Somewhere along the way, I decided that dog people are happy people, well-adjusted. You try things, right? Meditation or B12 or a plant-based diet. I tried those, and then I tried being a dog person. I’ve seen a lot of dogs on the streets here in Spain. The dogs of Spain are indifferent towards me, that much I know. On the phone, you said maybe it’s just that they don’t speak English. I think you were joking, but still, it seemed worth a try. Hunching over, I whispered hola, hola puppy to Chihuahuas and Terriers and Spaniels, all of them aloof still. 

Does that make sense? I ask the Spanish taxi driver who had made the mistake of asking how I was. He nods, turns up the radio. Once I saw a woman walking three small dogs. She turned around and gave me a tight smile, then kept walking. About thirty seconds later, a grey tabby cat wearing a collar with a bell came around the corner, passing me and slinking along a few feet behind them. He insists on joining us, she said to me, and I smiled. I’d rather he didn’t, actually, she said with a deep sigh before walking off, seemingly pulled by the weight of the tiny dogs and tailed, then lapped, by the cat, who was lightly jingling all the way.

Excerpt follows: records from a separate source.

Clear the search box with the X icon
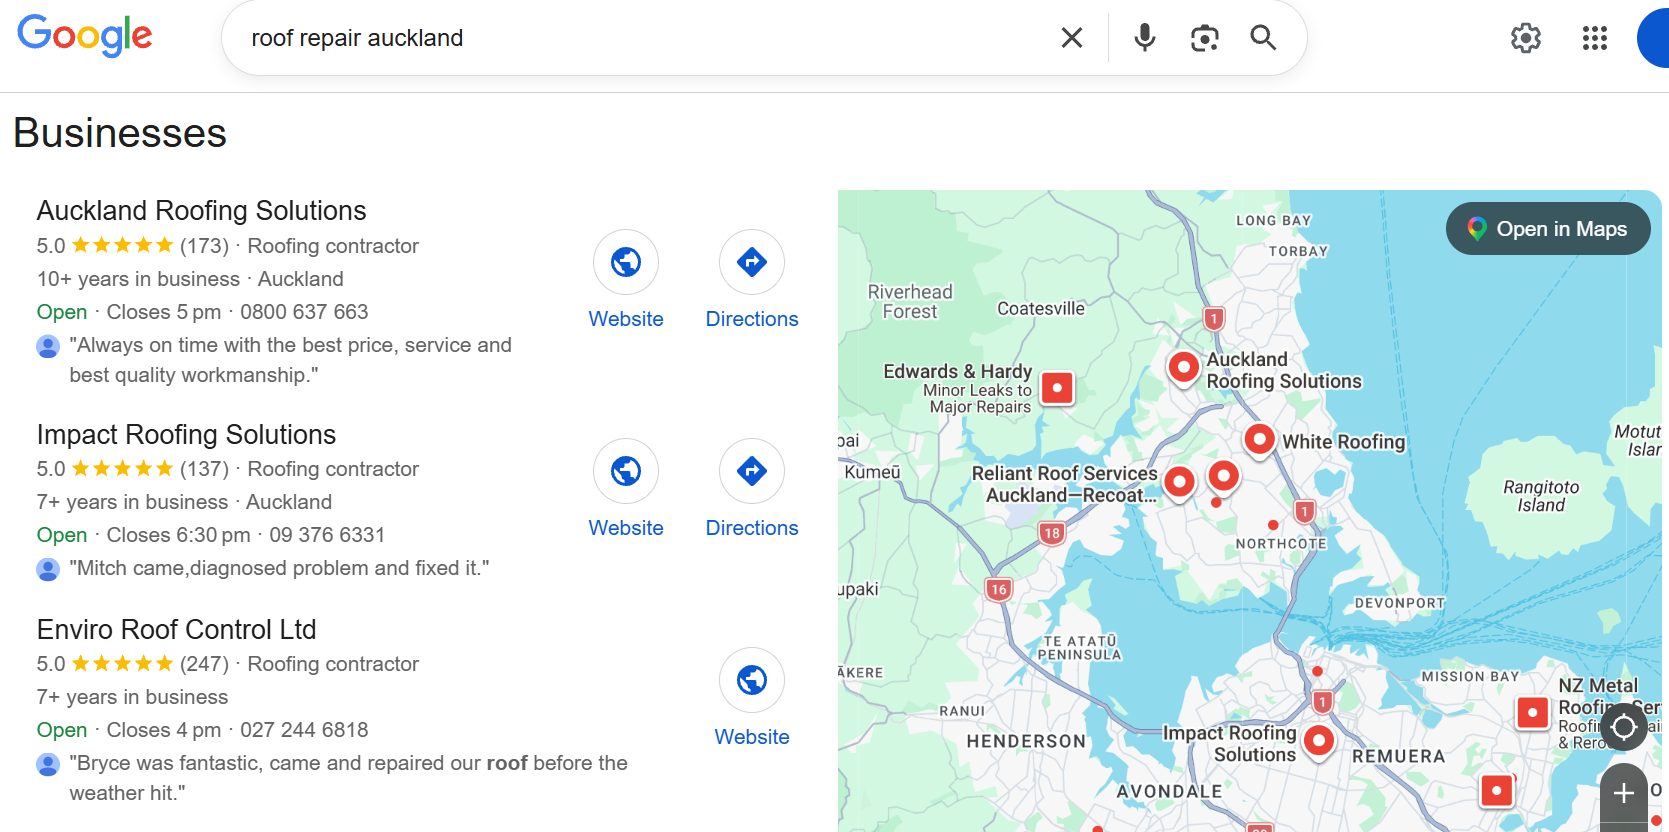1071,38

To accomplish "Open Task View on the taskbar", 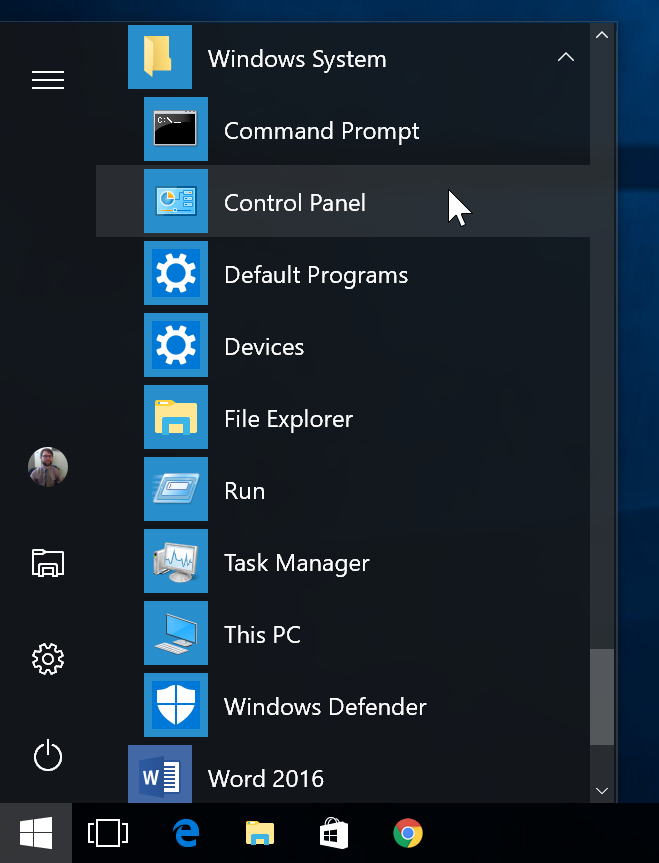I will pos(107,833).
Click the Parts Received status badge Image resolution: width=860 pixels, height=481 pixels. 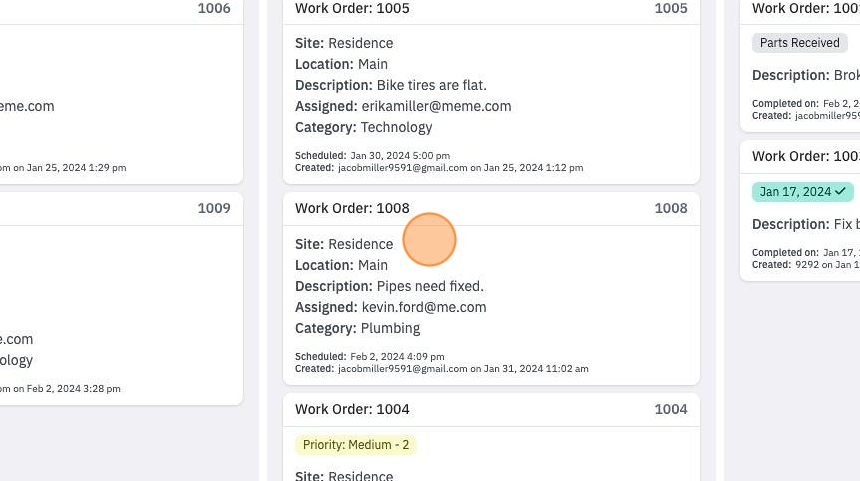(x=799, y=43)

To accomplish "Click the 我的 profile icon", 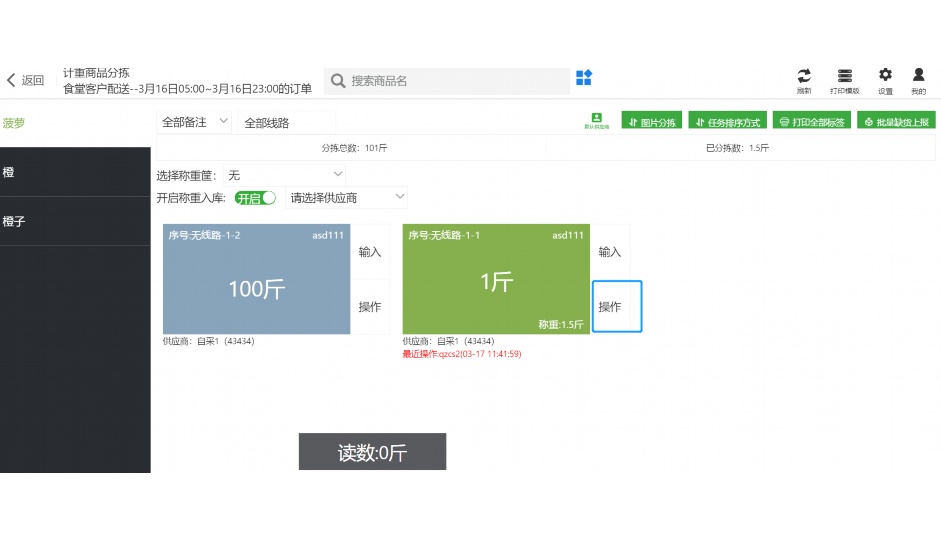I will point(918,79).
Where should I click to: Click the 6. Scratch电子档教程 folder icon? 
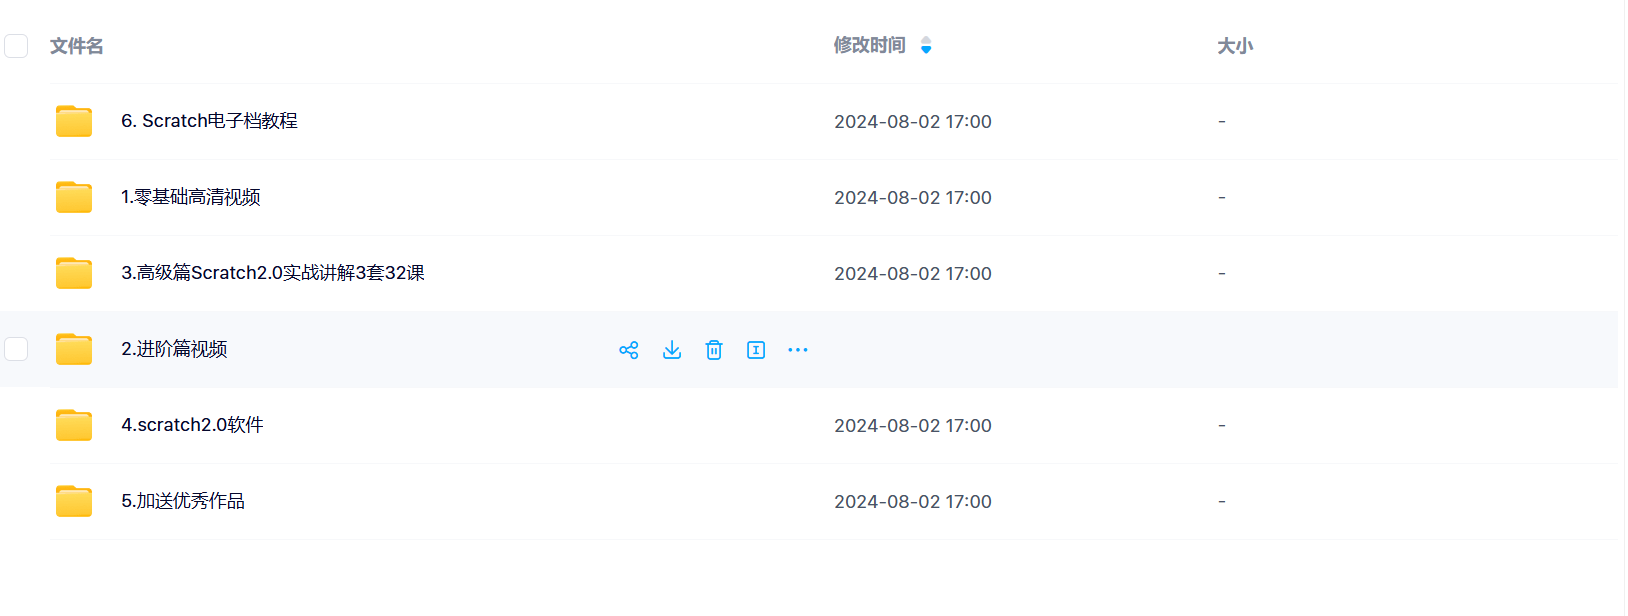(x=74, y=121)
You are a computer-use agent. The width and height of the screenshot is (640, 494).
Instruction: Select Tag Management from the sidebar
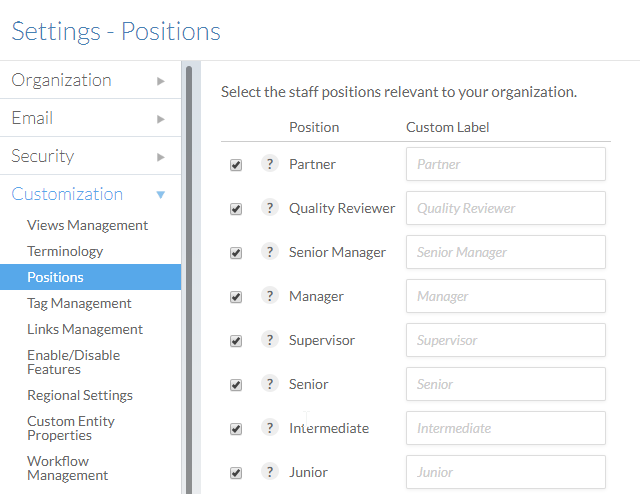coord(79,303)
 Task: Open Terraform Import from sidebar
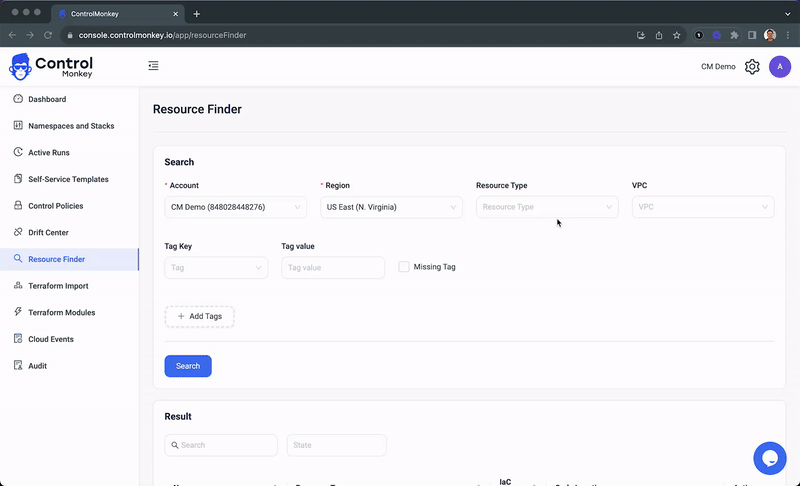click(58, 286)
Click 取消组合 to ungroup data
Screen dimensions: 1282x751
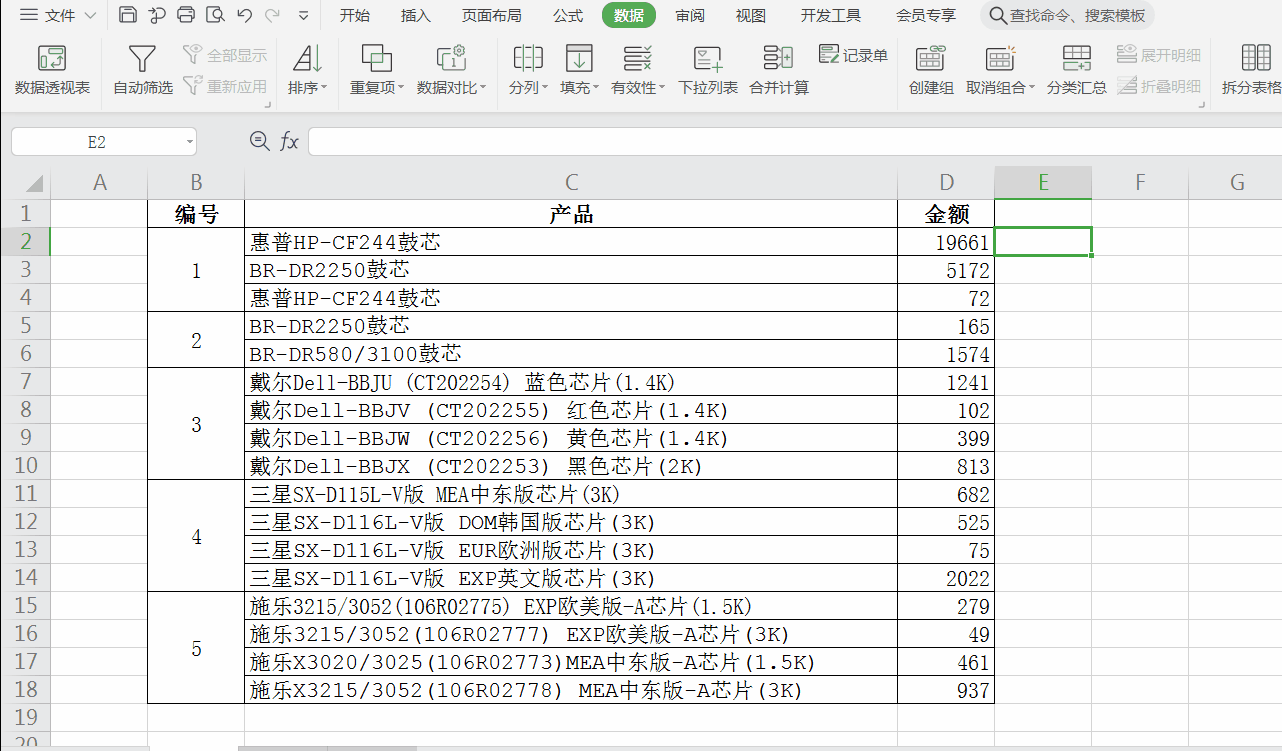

I liked the audacity of this cat, how it didn’t need to be invited somewhere it wanted to go. You know? The driver doesn’t answer but smiles broadly at me in the rearview mirror. He’s wearing several silver bracelets. The sun glints off his jewelry and hits me in the eye. You’re pretty? He asks it like a question. I don’t know, so I don’t respond. Are you single? He’s wearing a wedding ring. He wants to know what sort of woman I am, wants to place me. I want that too. I nod a little because I don’t know where we are, you or I, let alone us. He seems dismayed. He says I seem like a joyous person. I nod again because that sounds like a nice kind of person to be. So why don’t you find a sad man to share your joy with? I remember some of the sad men I wasted my joy on. I don’t tell him about them, or about how I presented my joy like a gift basket filled with fruit and flowers, then dropped it to down to drown in the murky water of their melancholy.

The sadness of all sad men is like Tolstoy’s happy families, all the same, I say. Do you like Tolstoy? I ask the driver. He just smiles. I look outside. There are so many dogs. I roll down the window. Hola, hola puppy. I hear the jingle of the cat’s collar, and I want to follow it. Stop here. I get out of the taxi. I hear all the sad men humming. They’re out of tune.